I was able to get my tested and trusted admin, Flora, to go represent me at the business meeting in Morocco even though I would have loved to see to things myself. However, I trust Flora enough to know she would do a good job of the task handed to her.
As I had earlier informed Theresa of my change in plans, (though not the reason for it) she isn't least surprised at my arrival. And as for Lambert, the joy overflowing in his heart is made evident by his prancing and licking with me being the victim of the latter.
The first thing I do immediately I enter into my room is discard my clothing and soak in the large, golden tub.
As I am highly stressed, I stay in the water longer than usual. In fact, I would have loved to stay much more longer if not for the water which has now gotten so cold I'm starting to shiver. Reluctantly, I drag myself out of the tub and reach for my towel.
Immediately I exit the bathroom, I see Lambert seated comfortably on my vanity stool, the puzzled look he always has when looking into the mirror etched on his face. I chuckle and make my way towards him.
"You want a makeover, boy?" I ask as I rub behind his left ear.
As if he could understand what I just said, he picks up my eyeliner with his teeth and dumps it into my hand.
Wow! He really does want a makeover.
"Sorry little guy. But makeover is only for girls."
He plops his butt on the vanity stool and looks as dejected as a dog can manage to be.
I laugh at my cute dog's expense. And just like that, I feel some of my stress melt away.
"Alright, little yapper. Away with the gloomy look." I pick him up and sit on the stool. "I'm gonna make you the most beautiful dog in the whole world."
******
Dressed in a cream and blue striped sweater and an old jean trouser, I take my seat on the blue loveseat in my vast living room and place Lambert beside me.
I sit down and stare blankly at the TV. The sadness back with full force.
Feeling dejected, I draw my knees up and place my head on them. I haven't even told my friends, Margot and Metisha. Since those two are busy vacationing in Hawaii, a trip I was unable to go due to my business meeting, I haven't given them much thought.
I know it sounds silly and stupid but I think that if I don't tell anyone that my dad is dying, then maybe he would stay alive a bit longer.

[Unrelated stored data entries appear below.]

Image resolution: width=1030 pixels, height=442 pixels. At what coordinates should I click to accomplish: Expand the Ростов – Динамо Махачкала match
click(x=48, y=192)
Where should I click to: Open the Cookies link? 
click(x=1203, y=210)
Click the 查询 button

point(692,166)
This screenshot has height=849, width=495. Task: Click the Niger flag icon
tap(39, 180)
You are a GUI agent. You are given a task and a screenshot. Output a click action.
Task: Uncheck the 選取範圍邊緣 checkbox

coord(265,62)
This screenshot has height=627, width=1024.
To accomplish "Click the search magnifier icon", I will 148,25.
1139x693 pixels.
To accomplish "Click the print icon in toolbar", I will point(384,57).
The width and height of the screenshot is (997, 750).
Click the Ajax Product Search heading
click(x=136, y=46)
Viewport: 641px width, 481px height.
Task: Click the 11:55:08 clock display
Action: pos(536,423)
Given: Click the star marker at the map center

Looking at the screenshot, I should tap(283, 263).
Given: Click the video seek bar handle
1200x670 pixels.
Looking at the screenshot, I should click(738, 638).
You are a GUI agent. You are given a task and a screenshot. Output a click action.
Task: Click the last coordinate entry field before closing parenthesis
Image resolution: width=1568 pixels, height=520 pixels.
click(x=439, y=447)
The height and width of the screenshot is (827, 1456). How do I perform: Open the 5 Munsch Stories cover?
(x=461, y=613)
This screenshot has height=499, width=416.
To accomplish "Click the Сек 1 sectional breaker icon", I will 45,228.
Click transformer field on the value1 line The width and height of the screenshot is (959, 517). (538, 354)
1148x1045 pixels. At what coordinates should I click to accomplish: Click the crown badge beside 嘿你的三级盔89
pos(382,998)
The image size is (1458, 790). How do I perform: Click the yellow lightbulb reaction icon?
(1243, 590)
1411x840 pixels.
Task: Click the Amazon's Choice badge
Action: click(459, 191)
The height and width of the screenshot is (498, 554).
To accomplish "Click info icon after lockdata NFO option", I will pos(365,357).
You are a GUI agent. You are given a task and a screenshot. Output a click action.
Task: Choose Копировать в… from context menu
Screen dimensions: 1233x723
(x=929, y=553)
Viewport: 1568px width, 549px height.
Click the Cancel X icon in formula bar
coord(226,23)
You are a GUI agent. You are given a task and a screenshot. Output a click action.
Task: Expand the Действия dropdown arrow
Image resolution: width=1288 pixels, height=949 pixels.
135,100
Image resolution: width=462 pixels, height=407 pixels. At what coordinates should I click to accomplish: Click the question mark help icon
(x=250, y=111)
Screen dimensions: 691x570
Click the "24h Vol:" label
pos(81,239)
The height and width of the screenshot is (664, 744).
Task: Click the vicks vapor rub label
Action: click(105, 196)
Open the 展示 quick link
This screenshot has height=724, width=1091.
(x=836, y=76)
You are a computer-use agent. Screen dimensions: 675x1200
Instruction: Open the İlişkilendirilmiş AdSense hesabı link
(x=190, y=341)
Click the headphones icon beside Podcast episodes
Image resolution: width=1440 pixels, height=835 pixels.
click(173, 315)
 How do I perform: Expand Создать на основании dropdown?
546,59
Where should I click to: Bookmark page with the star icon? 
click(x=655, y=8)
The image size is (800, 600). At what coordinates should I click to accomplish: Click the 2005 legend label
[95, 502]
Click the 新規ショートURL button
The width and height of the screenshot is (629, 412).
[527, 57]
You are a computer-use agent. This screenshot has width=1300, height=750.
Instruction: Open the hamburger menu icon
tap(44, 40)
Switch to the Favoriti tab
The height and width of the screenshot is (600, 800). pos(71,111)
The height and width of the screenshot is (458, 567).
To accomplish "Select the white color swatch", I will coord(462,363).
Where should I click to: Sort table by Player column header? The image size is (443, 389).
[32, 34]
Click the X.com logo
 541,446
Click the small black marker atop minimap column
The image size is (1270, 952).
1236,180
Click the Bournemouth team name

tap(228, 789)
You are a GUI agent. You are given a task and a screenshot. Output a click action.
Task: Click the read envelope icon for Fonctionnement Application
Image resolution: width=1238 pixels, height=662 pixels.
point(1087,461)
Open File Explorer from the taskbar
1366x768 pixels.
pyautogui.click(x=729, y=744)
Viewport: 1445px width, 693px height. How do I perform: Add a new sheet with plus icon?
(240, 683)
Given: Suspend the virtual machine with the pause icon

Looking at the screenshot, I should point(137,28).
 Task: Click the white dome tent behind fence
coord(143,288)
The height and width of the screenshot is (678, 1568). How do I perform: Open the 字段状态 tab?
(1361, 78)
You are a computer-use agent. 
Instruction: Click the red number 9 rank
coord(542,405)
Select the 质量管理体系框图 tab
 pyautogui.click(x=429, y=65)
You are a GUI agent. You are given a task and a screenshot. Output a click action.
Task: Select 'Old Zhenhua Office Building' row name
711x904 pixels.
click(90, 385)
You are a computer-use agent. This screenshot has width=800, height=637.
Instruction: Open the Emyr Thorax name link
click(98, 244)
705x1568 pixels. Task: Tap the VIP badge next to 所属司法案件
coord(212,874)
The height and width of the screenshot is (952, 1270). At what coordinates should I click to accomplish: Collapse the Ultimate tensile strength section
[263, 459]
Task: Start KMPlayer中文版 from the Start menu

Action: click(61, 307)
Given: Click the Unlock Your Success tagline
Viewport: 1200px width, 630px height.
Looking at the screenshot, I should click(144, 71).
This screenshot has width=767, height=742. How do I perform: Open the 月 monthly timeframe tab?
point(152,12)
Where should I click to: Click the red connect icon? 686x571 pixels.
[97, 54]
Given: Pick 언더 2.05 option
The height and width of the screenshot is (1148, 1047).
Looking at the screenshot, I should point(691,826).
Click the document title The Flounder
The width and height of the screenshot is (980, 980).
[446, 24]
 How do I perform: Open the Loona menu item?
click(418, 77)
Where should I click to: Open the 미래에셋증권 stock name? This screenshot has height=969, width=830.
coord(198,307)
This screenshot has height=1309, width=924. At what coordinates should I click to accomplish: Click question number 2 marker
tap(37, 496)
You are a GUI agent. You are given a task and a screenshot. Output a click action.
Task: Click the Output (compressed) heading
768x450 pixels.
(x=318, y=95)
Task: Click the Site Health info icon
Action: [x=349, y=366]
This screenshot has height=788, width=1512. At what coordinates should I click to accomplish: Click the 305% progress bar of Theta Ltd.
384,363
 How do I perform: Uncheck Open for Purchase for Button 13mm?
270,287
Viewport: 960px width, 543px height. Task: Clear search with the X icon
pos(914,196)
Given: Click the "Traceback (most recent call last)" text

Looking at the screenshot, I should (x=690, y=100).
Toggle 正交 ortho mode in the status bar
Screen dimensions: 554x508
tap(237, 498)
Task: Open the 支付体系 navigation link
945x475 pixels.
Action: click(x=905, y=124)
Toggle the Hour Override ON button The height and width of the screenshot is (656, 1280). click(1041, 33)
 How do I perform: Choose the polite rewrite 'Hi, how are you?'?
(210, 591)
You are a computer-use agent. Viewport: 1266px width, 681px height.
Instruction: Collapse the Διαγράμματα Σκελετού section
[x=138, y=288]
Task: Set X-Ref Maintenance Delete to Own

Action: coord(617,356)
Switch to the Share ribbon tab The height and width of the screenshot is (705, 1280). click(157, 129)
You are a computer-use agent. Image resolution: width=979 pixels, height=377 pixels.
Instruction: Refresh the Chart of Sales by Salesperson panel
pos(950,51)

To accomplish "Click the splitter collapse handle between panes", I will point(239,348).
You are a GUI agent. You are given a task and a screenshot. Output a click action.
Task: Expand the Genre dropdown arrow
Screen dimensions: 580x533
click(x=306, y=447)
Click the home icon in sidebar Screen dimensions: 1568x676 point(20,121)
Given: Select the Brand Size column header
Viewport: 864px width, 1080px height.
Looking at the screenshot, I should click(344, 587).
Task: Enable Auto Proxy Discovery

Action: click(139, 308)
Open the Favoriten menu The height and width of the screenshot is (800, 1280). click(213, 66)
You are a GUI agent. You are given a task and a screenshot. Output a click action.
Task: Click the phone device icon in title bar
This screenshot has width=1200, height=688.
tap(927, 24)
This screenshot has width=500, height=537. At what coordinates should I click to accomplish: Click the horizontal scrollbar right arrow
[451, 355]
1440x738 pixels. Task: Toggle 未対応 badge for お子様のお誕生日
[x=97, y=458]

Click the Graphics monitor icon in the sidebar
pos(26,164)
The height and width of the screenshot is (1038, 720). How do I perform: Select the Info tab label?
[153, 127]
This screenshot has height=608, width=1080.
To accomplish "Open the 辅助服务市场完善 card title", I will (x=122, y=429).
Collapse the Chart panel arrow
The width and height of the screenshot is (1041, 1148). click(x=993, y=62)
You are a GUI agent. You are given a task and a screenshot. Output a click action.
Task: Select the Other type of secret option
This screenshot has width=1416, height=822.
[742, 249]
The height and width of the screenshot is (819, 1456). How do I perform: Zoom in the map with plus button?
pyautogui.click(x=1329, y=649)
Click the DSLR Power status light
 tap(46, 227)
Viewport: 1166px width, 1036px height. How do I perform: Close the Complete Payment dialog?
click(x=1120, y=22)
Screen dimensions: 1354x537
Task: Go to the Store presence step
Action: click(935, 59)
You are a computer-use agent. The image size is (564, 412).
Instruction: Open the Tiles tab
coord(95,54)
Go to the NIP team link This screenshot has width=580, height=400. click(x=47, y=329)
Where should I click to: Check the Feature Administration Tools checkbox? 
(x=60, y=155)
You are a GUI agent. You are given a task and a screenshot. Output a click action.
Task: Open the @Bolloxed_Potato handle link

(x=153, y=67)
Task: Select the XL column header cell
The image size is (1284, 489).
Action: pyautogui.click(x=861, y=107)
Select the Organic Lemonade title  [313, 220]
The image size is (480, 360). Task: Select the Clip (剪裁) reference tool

Nevertheless, if I had told them, would I have been sitting here right now, alone and feeling sorry for myself?
Definitely not.
And whether I like it or not, they will know eventually.
I don't even know for how long we would be able to keep it from the media. So what kind of friend would I be if my friends get to know about my father's health condition from another source?
Deciding to do the wise and right thing, I stand up to go take my cellphone which I left in the bedroom.
However, before I could take a step, I feel Lambert nudge me on the shin. I look down to see what he wants only to see the TV remote control between his teeth.
"Wanna watch some TV?" I ask rhetorically. In response he wags his tail energetically as I bend to take the remote from his mouth. His already dark eyes made more darker by the eyeliner makes me smile.
Maybe I should've added the purple lipstick. Then he would have made quite a picture.
The image this thought creates in my head makes me giggle as I switch on the flatscreen.
After changing the channel for the seventh time, I still wasn't able to find Lambert's favourite, (a dog cartoon channel) I decide to change it for the last time. He would just have to make do with whatever is being shown because I really need to make that call to my friends before I change my mind.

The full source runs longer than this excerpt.